Kaladhar Voruganti, senior technologist in office of the chief revenue officer at Equinix, and Rory Kelleher, director of global business development for healthcare at NVIDIA, led the Data Summit’s session, “Succeeding With AI in the Cloud,” to discuss strategies and methods to effectively utilize AI within business operations.
The annual Data Summit conference returned to Boston, May 10-11, 2023, with pre-conference workshops on May 9.
“Most companies, when they talk about AI, consist of many steps,” explained Voruganti, which include the following:
- Data ingestion
- Data processing curation
- AI model inference and AI model training
- Data warehouse and databases
Voruganti noted that AI model training and model inference are the largest drains on organization finances, posing a challenge for any enterprise in the current economic climate.
“Historically, AI has been done mostly in a central location.

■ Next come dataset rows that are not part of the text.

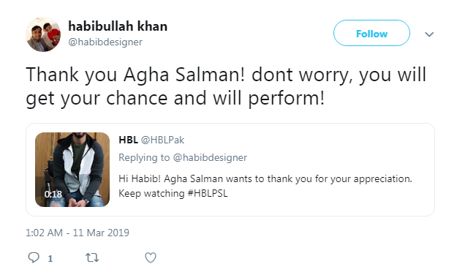This screenshot has width=457, height=275.
Task: Open the tweet options chevron menu
Action: click(429, 34)
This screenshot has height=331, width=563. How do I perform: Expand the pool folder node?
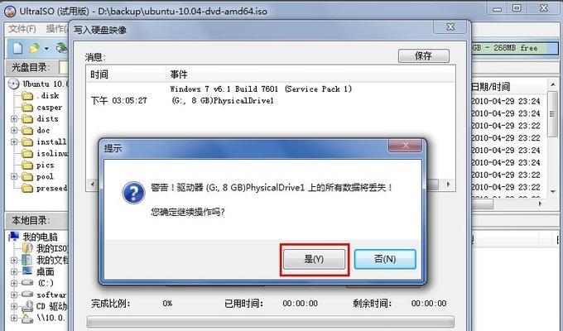(14, 176)
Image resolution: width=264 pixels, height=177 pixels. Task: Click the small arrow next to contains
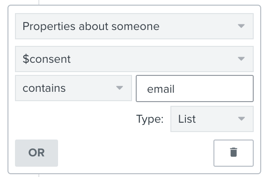(x=119, y=88)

However, this is changing; we are seeing inference being pushed to the edge,” explained Voruganti. Enterprises are moving AI to the edge for use cases with large datasets, latency, and privacy concerns, as well as for cloud preferences.
Voruganti offered a statistic: 75% of enterprise generated data will be processed outside the cloud by 2025. He further emphasized that “if data is being generated outside of the cloud, process it outside of the cloud. It is too expensive to migrate data to the cloud if it's being generated elsewhere.”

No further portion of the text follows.